▶ _WHAT TO WORK ON_: Could you reproduce, from the records below, everything from the line with "For every named" down to the line with "Toon Kunstenaar & Gé Sleutel (580, 262)", keeping both of those lines and changing nothing?

▶ _EXERCISE MATERIAL_:
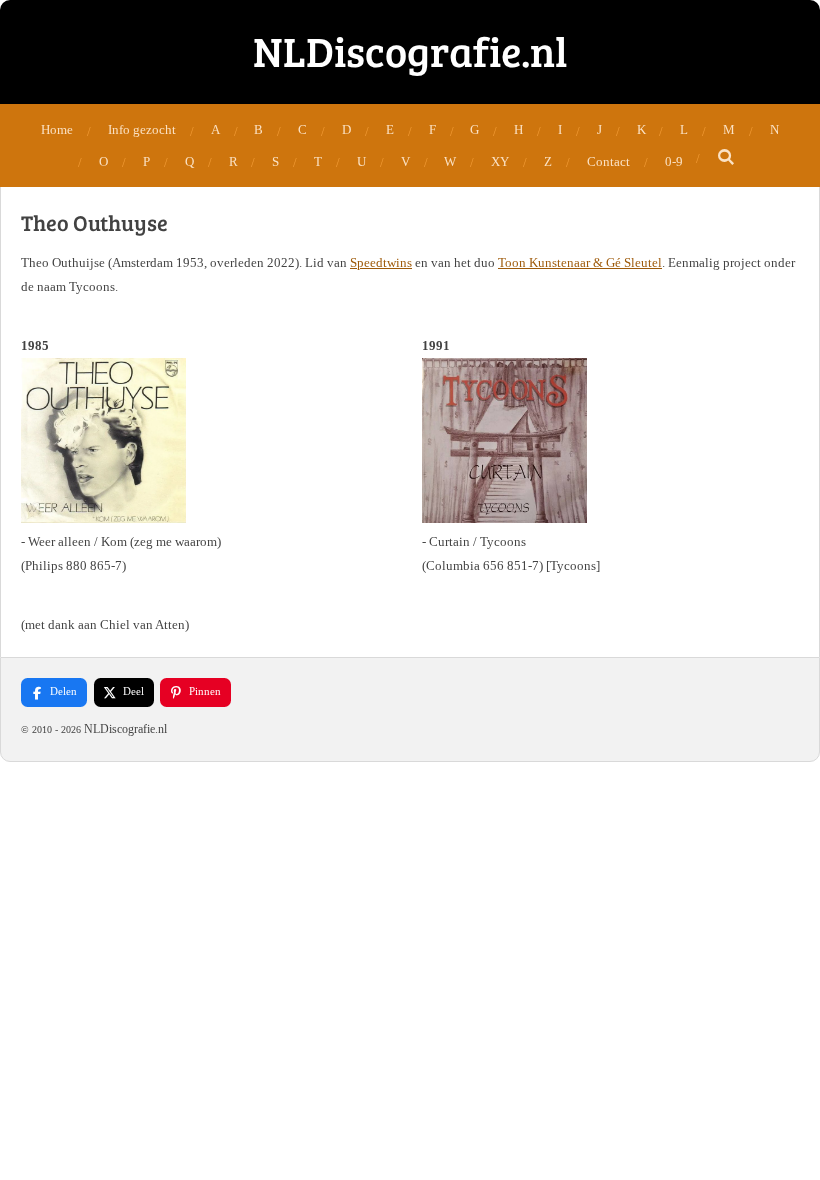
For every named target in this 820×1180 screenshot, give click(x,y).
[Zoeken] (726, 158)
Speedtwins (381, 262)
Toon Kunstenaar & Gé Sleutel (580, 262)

---

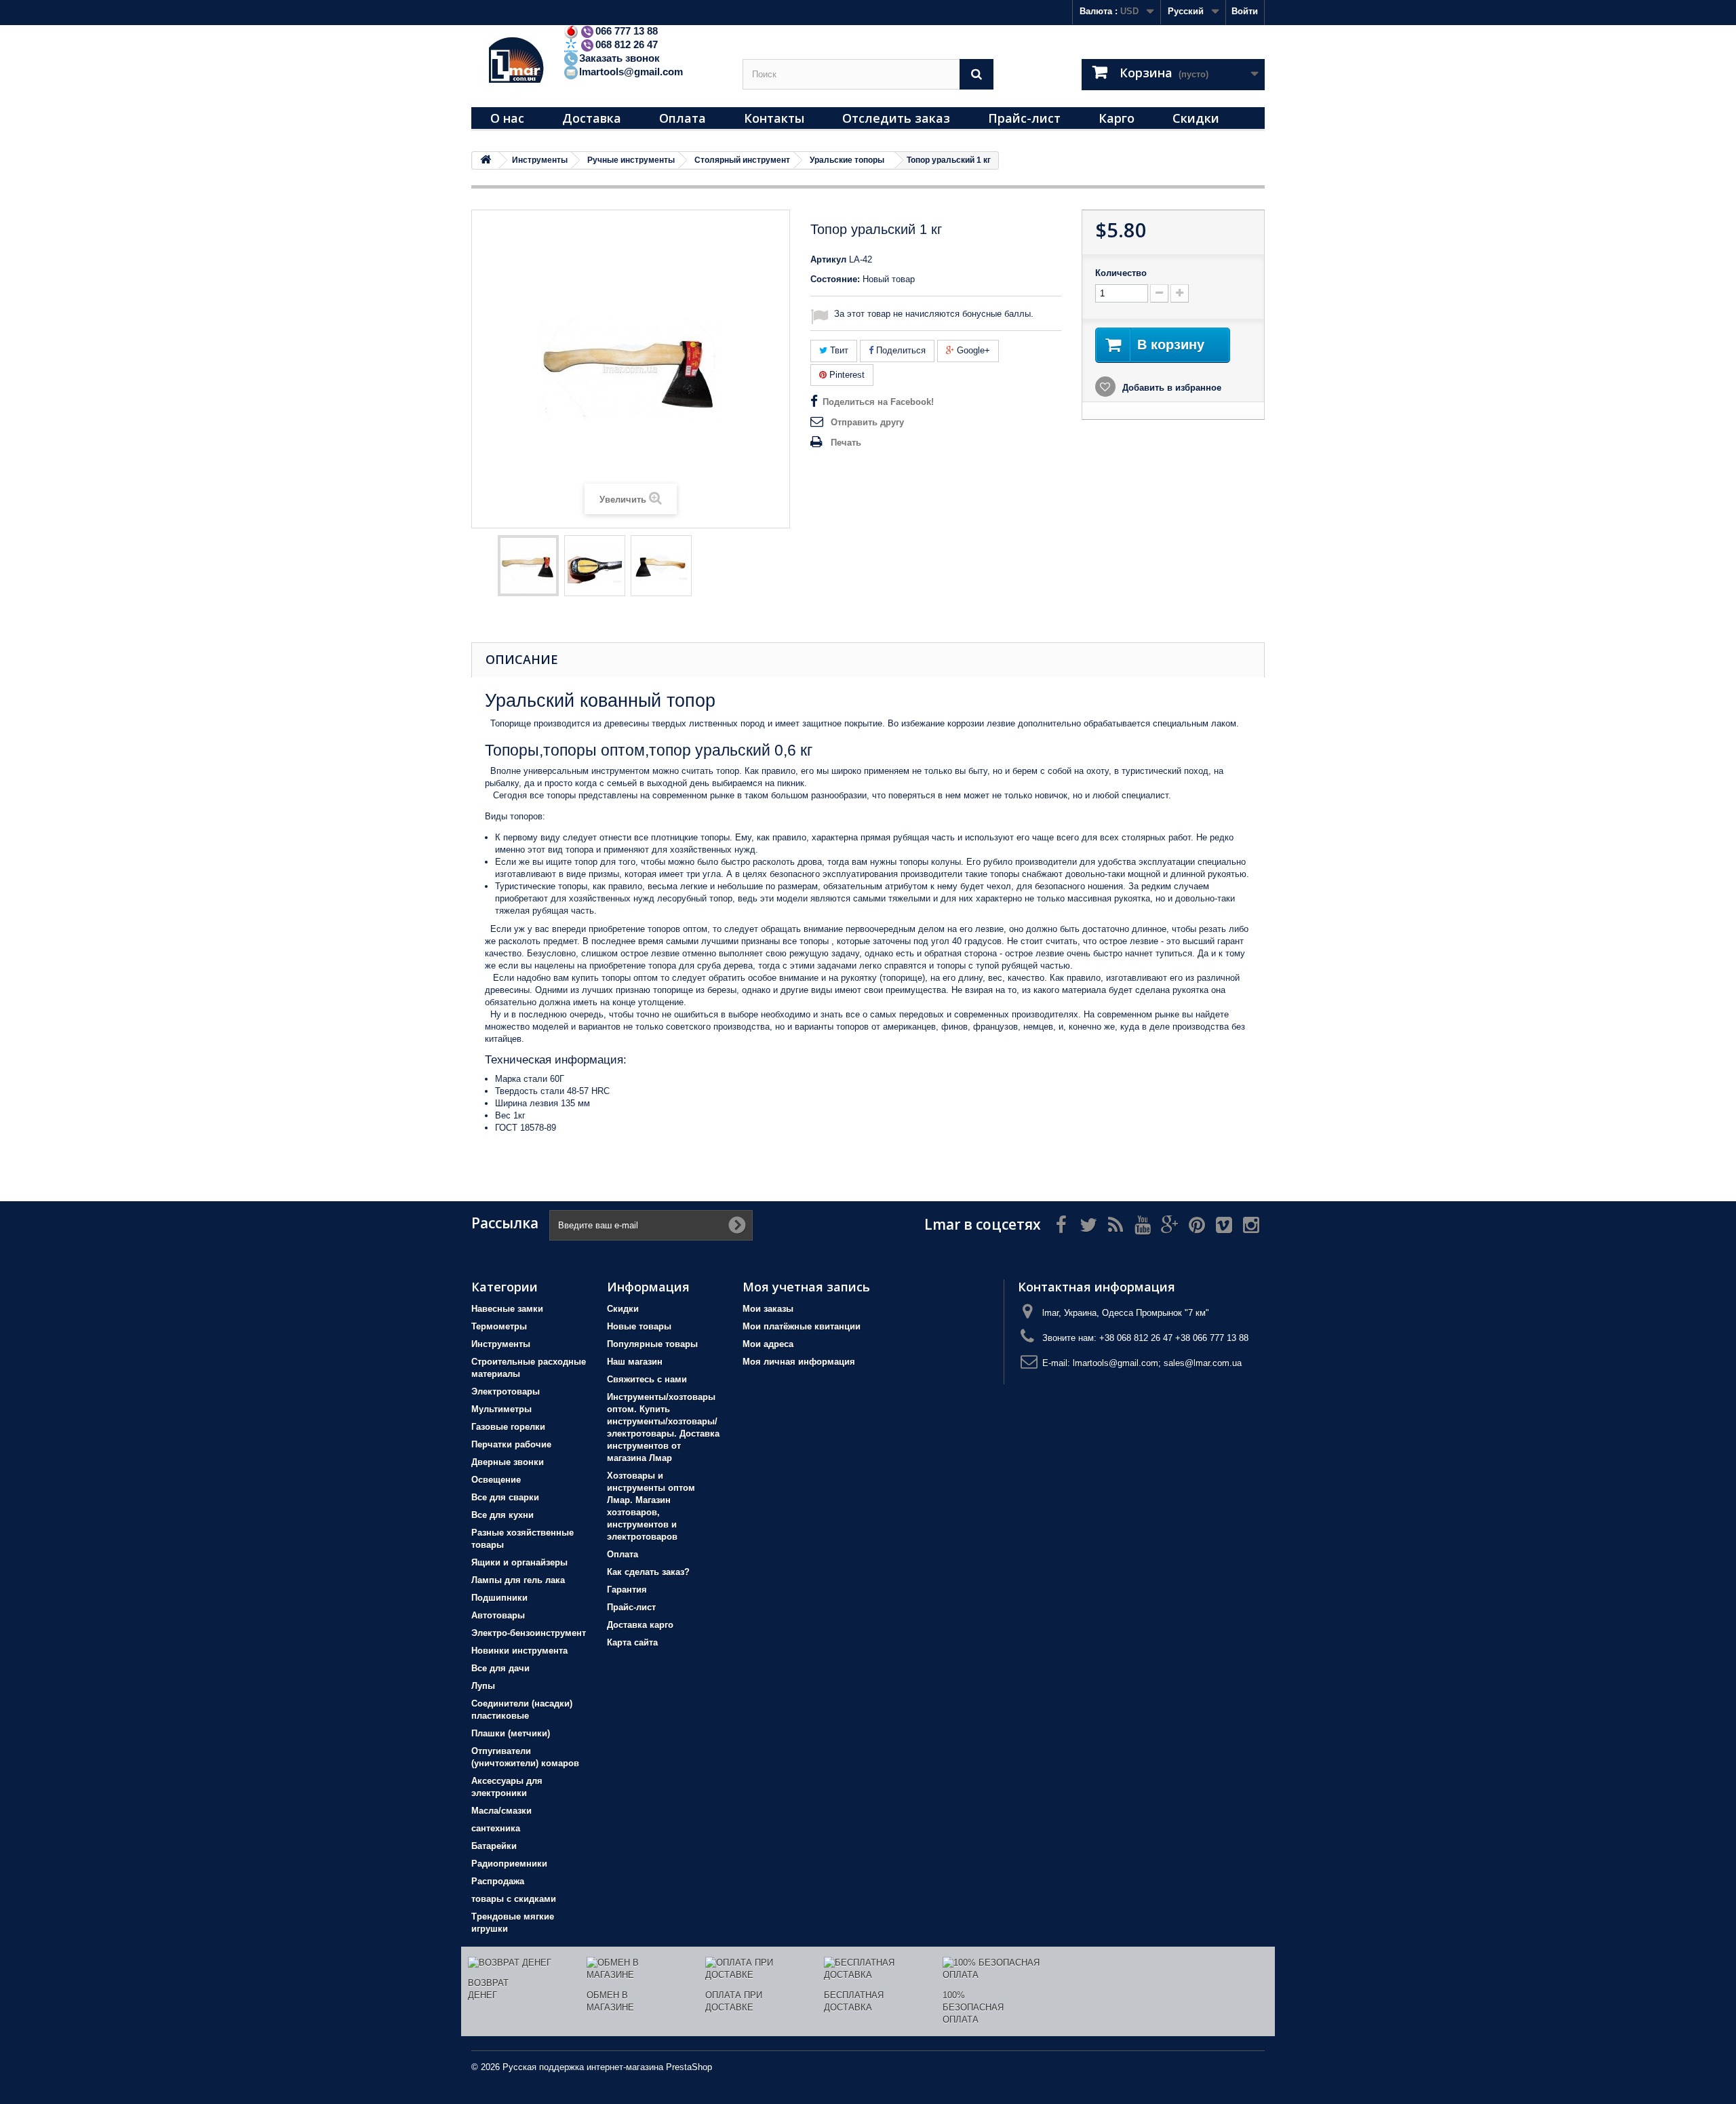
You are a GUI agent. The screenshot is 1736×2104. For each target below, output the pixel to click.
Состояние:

▶ _ANSWER BOX_:
For every named target in this 820×1180 screenshot, give click(x,y).
[Zoeken] (726, 158)
Speedtwins (381, 262)
Toon Kunstenaar & Gé Sleutel (580, 262)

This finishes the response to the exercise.